Five Greek directors on the same panel

TWO GENERATIONS OF GREEK DOCUMENTARY DIRECTORS ON THE SAME PANEL

Five Greek directors were on the panel of the press conference held on Friday, March 7th at the Olympion Renault theatre in the framework of the 5th Thessaloniki Documentary Festival - Images of the 21st Century. In particular, Giorgos Zervas, Theodoros Kalesis, Lakis Papastathis, Antonis Kasitas and Loukas Kuhtin spoke and exchanged opinions about their films, They tell me not to love you, Freddy, Syntagma Square, Manolis Hiotis, the street urchin who put cologne on the Greek song and Free citizens, respectively.

Lakis Papastathis began and spoke about his film Syntagma Square: “The film is based on the series ‘Paraskinio’ which has been running for 28 years on Greek television. “Paraskinio’ attempts to combine the experience of a filmmaker with television. About 150 directors have worked on it. Syntagma Square is based on a basic notion by Giorgos Seferis that, buildings can see as well as laugh and cry depending on historical events”.

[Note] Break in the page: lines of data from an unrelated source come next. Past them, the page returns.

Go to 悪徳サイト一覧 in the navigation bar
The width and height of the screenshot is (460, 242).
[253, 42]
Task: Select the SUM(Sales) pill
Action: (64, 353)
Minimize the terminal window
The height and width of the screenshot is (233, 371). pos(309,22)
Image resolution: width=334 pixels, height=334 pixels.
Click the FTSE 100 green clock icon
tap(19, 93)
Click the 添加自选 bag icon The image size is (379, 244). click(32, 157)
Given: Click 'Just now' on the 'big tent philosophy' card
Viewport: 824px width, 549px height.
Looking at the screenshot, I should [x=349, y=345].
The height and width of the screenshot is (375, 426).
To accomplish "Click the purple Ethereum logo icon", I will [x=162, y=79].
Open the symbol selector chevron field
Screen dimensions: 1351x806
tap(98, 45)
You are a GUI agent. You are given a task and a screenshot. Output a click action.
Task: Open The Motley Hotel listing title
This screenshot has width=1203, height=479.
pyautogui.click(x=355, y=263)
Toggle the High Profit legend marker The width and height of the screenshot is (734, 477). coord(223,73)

It was Antonis Kasitas’ turn to speak about his film Manolis Hiotis, the street urchin who put cologne on the Greek song: “The research for the film lasted for five years but as they say, fortune favors the brave. In a forgotten chest in Pirgos, we were lucky to discover the first song ever written by Hiotis when he was 17. We didn’t want to focus only on the two decades when Hiotis was famous but on a lifetime retrospective beginning with his birth in a brothel. He was able to beat the odds and become successful with his music. When Hiotis was in Chicago, the great Jimmy Hendrix who was playing in an adjacent bar had said, ‘I’m not number one, Hiotis is!’”.

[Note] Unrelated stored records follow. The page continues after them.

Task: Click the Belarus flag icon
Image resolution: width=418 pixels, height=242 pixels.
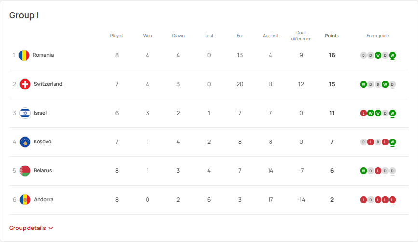Action: point(25,171)
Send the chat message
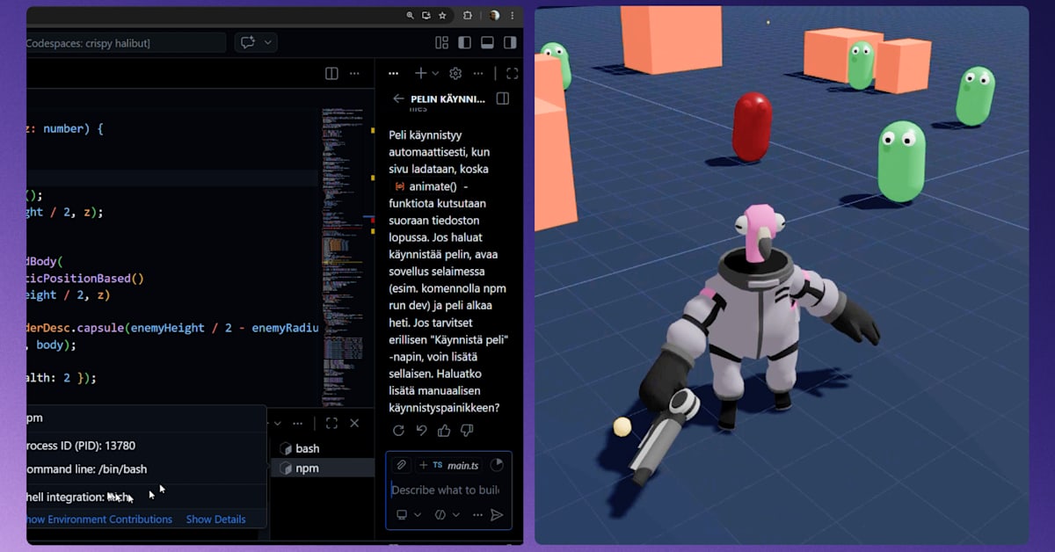This screenshot has width=1055, height=552. pyautogui.click(x=497, y=515)
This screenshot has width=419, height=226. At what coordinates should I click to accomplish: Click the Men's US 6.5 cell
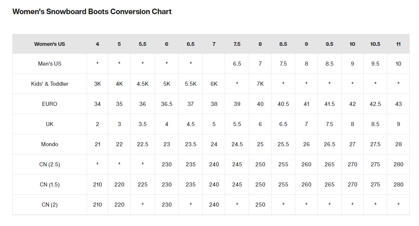pos(237,64)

Giorgos Zervas took the stand and spoke about his film They tell me not to love you: “The film is a statement on Greek pop culture and in particular to its music. When the lower classes express their feelings the result is magical. The film is not a monograph but rather, an approach to the music of the Greek populations of Asia Minor. It’s a journey into that world and its objects and places. The film demonstrates the reposition from a brilliant past to a painful reality through political turmoil. Original performances from the period 1905-1907 can be heard throughout the film. I would like to point out that the way we approached this music (called Rebetiko) is very different from the usual modern commercialization in today’s Greek society”.

Loukas Kuhtin was very concise about his film Free Citizens: “I was filming in Aristotelous Square. There happened to be an arrest in front of me and so I filmed it. I was amazed by the fact that nobody paid any attention to the arrest or simply pretended not to notice”.

Finally, Theodoros Kalesis spoke about his film Freddy: “I isolated a part of daily life and made my film. I presented what I experienced through my film’s two main characters. I felt naïve and like a clown and I rediscovered my lost childhood. I believe, though, that everything revolves around Ulysses’ myth and the notion of drifting. I think that Freddy the Albanian was able to find more things in Greece than Teo the Greek was ever able to in his own country”.

At the end of the press conference Lakis Papastathis praised the work of the two young directors Theodoros Kalesis and Loukas Kuhtin saying that he found their films extremely interesting.